Recorded data:
- - - -
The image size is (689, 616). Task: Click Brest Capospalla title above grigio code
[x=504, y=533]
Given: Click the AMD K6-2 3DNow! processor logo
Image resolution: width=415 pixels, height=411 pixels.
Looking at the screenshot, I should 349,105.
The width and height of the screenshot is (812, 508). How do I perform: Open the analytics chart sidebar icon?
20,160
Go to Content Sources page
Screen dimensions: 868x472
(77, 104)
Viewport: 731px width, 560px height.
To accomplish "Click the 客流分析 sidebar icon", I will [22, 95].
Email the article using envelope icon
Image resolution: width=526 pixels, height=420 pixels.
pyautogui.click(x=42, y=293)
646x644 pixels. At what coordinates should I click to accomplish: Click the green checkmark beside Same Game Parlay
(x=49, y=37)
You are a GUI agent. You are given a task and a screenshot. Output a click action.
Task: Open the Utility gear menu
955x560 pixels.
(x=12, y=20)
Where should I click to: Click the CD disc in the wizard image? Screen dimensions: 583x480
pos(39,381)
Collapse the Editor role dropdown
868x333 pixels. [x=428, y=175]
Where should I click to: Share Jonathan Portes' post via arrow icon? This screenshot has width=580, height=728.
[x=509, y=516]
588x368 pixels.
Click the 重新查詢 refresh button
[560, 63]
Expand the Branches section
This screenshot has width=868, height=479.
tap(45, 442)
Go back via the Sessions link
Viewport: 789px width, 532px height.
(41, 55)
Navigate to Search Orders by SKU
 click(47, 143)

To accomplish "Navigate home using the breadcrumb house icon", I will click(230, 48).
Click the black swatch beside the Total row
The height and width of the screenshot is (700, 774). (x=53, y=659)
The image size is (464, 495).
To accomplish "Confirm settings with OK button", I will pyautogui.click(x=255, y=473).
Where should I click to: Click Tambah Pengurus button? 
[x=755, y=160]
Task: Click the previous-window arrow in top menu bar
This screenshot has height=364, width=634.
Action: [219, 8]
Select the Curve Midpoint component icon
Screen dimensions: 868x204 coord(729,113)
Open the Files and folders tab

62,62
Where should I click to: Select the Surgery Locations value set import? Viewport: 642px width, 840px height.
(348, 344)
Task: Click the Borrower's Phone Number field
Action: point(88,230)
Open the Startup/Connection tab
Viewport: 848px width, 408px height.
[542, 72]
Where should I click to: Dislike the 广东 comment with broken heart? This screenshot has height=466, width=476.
- - - -
What needs to be done =>
Set down each entry from above once more, exactly as written.

Answer below =>
The image size is (689, 616). Task: Click Brest Capospalla title above grigio code
[x=504, y=533]
Given: Click the AMD K6-2 3DNow! processor logo
Image resolution: width=415 pixels, height=411 pixels.
Looking at the screenshot, I should 349,105.
The width and height of the screenshot is (812, 508). How do I perform: Open the analytics chart sidebar icon?
20,160
Go to Content Sources page
Screen dimensions: 868x472
(77, 104)
Viewport: 731px width, 560px height.
To accomplish "Click the 客流分析 sidebar icon", I will [22, 95].
Email the article using envelope icon
Image resolution: width=526 pixels, height=420 pixels.
pyautogui.click(x=42, y=293)
646x644 pixels. At what coordinates should I click to accomplish: Click the green checkmark beside Same Game Parlay
(x=49, y=37)
You are a GUI agent. You are given a task and a screenshot. Output a click action.
Task: Open the Utility gear menu
955x560 pixels.
(x=12, y=20)
Where should I click to: Click the CD disc in the wizard image? Screen dimensions: 583x480
pos(39,381)
Collapse the Editor role dropdown
868x333 pixels. [x=428, y=175]
Where should I click to: Share Jonathan Portes' post via arrow icon? This screenshot has width=580, height=728.
[x=509, y=516]
588x368 pixels.
Click the 重新查詢 refresh button
[560, 63]
Expand the Branches section
This screenshot has width=868, height=479.
tap(45, 442)
Go back via the Sessions link
Viewport: 789px width, 532px height.
(41, 55)
Navigate to Search Orders by SKU
 click(47, 143)

To accomplish "Navigate home using the breadcrumb house icon", I will click(230, 48).
Click the black swatch beside the Total row
The height and width of the screenshot is (700, 774). (x=53, y=659)
The image size is (464, 495).
To accomplish "Confirm settings with OK button", I will pyautogui.click(x=255, y=473).
Where should I click to: Click Tambah Pengurus button? 
[x=755, y=160]
Task: Click the previous-window arrow in top menu bar
This screenshot has height=364, width=634.
Action: [219, 8]
Select the Curve Midpoint component icon
Screen dimensions: 868x204 coord(729,113)
Open the Files and folders tab

62,62
Where should I click to: Select the Surgery Locations value set import? Viewport: 642px width, 840px height.
(348, 344)
Task: Click the Borrower's Phone Number field
Action: point(88,230)
Open the Startup/Connection tab
Viewport: 848px width, 408px height.
[542, 72]
Where should I click to: Dislike the 广东 comment with broken heart? This screenshot has height=466, width=476.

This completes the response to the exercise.